• _Work item_
Beginning at the line that holds "This screenshot has height=560, width=738.", restate each line exactly through the final line of the records. Include both of those lines.

• _Exercise materials_

------------------------------------

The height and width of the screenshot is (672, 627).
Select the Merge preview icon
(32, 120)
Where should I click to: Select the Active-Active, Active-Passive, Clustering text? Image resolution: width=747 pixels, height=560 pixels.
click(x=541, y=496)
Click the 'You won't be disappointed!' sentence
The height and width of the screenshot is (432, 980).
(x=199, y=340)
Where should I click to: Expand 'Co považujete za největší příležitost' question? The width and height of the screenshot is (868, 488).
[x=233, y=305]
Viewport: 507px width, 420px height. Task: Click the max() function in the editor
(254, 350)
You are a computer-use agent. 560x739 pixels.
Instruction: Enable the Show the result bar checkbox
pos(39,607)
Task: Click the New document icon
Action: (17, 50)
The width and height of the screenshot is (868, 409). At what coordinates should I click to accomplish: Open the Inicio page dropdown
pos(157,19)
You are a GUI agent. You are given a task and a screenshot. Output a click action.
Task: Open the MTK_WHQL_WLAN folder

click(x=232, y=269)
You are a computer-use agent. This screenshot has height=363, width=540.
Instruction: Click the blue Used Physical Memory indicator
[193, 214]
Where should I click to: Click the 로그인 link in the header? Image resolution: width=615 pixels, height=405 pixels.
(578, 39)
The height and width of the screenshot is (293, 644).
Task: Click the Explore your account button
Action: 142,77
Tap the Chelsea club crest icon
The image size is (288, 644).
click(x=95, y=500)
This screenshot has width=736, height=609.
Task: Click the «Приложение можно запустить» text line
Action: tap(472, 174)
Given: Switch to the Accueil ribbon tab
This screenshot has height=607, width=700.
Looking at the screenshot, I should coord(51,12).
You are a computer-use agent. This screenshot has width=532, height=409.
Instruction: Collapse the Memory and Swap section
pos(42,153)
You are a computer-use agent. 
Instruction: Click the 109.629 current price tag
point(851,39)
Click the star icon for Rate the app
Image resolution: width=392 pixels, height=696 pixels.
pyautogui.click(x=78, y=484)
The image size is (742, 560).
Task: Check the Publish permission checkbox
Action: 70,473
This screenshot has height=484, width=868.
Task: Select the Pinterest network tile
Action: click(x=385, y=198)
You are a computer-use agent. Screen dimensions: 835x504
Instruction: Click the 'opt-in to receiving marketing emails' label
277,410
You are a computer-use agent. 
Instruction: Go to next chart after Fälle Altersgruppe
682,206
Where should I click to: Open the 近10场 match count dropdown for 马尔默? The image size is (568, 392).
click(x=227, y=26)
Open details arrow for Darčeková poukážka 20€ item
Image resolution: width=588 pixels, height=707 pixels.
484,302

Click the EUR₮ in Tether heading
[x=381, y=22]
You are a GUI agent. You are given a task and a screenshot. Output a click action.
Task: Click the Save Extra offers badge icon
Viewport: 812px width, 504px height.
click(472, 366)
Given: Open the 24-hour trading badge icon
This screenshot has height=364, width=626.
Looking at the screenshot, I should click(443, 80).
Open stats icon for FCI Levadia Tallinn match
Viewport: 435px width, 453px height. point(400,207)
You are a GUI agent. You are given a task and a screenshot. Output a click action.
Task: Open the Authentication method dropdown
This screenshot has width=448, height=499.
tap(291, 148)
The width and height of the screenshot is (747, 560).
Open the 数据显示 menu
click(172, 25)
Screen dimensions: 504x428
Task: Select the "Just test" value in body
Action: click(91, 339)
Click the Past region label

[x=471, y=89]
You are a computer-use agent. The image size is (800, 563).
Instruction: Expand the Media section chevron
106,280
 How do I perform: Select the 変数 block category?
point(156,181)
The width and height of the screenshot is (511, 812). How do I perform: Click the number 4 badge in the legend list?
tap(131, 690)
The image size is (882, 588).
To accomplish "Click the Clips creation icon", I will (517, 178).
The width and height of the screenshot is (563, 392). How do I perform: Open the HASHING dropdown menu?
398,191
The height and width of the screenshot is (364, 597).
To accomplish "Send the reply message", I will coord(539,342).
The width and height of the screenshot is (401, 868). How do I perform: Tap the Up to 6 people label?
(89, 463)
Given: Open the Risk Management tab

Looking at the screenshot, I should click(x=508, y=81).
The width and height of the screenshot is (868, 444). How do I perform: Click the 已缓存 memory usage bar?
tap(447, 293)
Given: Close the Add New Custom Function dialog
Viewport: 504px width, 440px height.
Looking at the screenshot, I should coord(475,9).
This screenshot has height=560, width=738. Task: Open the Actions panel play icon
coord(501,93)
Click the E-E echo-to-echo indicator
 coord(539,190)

------------------------------------

• _Exercise solution_
This screenshot has height=560, width=738. Task: Open the Actions panel play icon
coord(501,93)
Click the E-E echo-to-echo indicator
 coord(539,190)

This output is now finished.